Please count the lines in the records below that contain the string "logo". Give only the number.
....
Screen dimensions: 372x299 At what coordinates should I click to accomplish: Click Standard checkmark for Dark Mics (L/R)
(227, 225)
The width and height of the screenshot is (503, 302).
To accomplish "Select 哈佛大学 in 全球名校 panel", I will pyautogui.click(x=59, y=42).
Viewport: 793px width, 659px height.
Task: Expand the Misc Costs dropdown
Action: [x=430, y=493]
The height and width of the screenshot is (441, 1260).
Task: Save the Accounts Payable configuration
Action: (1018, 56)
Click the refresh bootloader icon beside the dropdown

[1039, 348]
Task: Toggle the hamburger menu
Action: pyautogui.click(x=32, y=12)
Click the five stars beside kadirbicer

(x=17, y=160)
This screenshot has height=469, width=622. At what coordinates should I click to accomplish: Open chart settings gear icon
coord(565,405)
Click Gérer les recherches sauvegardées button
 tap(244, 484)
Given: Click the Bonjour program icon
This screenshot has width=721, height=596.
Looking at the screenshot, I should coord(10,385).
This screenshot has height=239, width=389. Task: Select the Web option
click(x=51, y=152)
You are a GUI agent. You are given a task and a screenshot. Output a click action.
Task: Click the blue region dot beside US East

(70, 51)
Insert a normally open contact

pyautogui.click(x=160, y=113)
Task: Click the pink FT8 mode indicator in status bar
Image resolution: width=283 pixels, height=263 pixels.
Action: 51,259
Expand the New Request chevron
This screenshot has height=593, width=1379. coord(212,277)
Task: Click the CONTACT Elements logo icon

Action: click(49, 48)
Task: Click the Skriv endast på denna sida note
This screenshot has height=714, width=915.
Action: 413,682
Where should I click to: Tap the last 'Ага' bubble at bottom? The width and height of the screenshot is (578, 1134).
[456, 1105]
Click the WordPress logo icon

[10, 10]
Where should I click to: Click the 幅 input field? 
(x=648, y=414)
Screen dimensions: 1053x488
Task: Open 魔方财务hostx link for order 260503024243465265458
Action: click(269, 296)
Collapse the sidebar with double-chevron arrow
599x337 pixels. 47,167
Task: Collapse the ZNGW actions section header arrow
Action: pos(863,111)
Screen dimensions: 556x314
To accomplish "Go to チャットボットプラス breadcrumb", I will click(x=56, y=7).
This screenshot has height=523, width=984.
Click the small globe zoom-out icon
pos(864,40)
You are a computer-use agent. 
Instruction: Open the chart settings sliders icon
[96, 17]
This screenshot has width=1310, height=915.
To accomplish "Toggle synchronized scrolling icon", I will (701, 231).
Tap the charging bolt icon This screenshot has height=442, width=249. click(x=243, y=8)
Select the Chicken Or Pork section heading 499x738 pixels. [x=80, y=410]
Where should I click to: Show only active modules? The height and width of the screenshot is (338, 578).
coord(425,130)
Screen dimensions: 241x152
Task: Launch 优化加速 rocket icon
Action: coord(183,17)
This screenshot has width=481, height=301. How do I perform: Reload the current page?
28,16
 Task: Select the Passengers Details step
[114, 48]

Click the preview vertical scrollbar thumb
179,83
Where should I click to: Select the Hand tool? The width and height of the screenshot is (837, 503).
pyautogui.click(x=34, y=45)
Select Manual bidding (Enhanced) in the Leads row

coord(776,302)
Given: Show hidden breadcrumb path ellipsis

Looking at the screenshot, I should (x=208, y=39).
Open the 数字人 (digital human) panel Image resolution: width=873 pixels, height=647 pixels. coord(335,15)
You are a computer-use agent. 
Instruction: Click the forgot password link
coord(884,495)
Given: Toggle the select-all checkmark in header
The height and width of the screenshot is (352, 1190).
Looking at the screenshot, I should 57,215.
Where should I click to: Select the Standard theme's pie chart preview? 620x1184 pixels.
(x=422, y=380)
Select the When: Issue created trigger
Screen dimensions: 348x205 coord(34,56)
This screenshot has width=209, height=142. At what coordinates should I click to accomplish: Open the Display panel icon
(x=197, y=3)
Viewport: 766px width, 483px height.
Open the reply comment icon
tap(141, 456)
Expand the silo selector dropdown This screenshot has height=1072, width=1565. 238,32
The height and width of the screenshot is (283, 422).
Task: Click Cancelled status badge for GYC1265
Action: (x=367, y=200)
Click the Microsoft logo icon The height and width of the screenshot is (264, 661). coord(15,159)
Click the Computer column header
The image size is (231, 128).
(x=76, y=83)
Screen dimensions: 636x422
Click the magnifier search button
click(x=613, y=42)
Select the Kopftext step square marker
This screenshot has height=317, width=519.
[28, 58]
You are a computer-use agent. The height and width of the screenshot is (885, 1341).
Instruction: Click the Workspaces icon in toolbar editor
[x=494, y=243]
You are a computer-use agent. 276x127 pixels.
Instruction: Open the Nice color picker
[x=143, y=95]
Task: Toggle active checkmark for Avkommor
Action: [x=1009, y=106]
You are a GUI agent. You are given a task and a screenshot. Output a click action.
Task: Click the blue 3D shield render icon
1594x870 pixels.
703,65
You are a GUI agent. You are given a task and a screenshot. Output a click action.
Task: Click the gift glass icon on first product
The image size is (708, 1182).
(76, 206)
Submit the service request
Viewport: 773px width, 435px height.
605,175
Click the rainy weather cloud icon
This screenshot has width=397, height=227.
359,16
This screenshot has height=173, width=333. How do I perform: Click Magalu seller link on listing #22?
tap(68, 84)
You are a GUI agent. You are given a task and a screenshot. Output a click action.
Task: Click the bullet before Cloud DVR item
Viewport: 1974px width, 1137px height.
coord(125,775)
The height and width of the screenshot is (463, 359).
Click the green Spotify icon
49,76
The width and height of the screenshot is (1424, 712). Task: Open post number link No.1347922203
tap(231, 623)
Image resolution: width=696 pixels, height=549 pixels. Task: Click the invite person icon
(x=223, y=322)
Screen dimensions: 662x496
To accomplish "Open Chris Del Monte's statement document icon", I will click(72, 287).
....
ANSWER TO THIS TASK
3